I have a pipeline that I am currently going to stick too, however if NER-CRF can work efficiently with look up tables I will try to include them later on.
Did you recognized one behaviour that mostly you have to put in sentences where both context words have to match your test sentences such that entity is recognized too? If just the word before or after matches it barely works… I just use the ngrams of those words as features (not the entity itself) hoping of generalization…
I thought of something like that too. What are you looking for? Do do count frequencies of the context words for NER_CRF or do topic modelling for intent algorithm?
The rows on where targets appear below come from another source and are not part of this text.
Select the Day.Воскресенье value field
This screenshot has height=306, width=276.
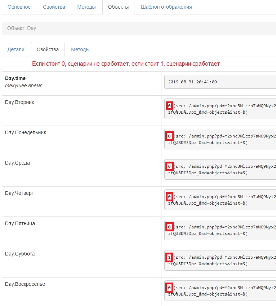(x=220, y=291)
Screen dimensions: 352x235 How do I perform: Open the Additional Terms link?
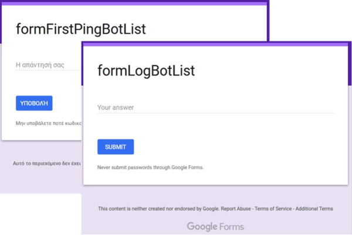click(315, 209)
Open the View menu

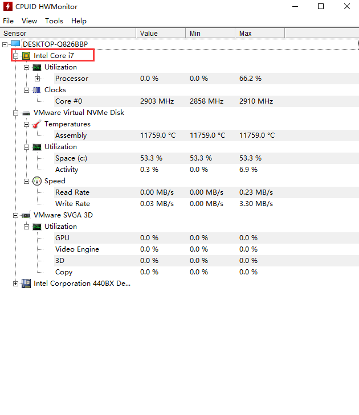point(29,20)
@akelad could you please varify the statements of @smn-snkl according to the look-up table? I.e like for a large list vs small number of examples in training data, the algo learns more to rely on the look up table instead of other features?
“Do do count frequencies of the context words for NER_CRF or do topic modelling for intent algorithm?”
For now my main concern is the NER_CRF, the algorithm is something simple that seems to be quite effective that is implemented outside the pipeline before introducing the training data into the chatbot to be used for training. How do you count the context words for the NER_CRF?
It doesn’t count anything, it simply tranforms a template of values (for example a sentence structure divided into four sections with different values for each section) into a matrice form which removes duplicates when they are found.